EXCERPTED DATA:
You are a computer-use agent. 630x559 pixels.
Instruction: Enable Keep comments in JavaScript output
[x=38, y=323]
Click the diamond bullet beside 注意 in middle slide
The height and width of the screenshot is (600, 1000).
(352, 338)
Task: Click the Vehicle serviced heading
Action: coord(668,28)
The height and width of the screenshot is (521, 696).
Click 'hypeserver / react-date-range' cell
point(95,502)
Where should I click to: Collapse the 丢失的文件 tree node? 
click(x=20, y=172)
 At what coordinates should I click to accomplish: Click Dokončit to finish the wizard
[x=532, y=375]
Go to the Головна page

WORK ORDER: Repeat the data precisely, reproducing every entry.

SOLUTION BELOW:
You are a computer-use agent. 630x559 pixels.
Instruction: Enable Keep comments in JavaScript output
[x=38, y=323]
Click the diamond bullet beside 注意 in middle slide
The height and width of the screenshot is (600, 1000).
(352, 338)
Task: Click the Vehicle serviced heading
Action: coord(668,28)
The height and width of the screenshot is (521, 696).
Click 'hypeserver / react-date-range' cell
point(95,502)
Where should I click to: Collapse the 丢失的文件 tree node? 
click(x=20, y=172)
 At what coordinates should I click to accomplish: Click Dokončit to finish the wizard
[x=532, y=375]
Go to the Головна page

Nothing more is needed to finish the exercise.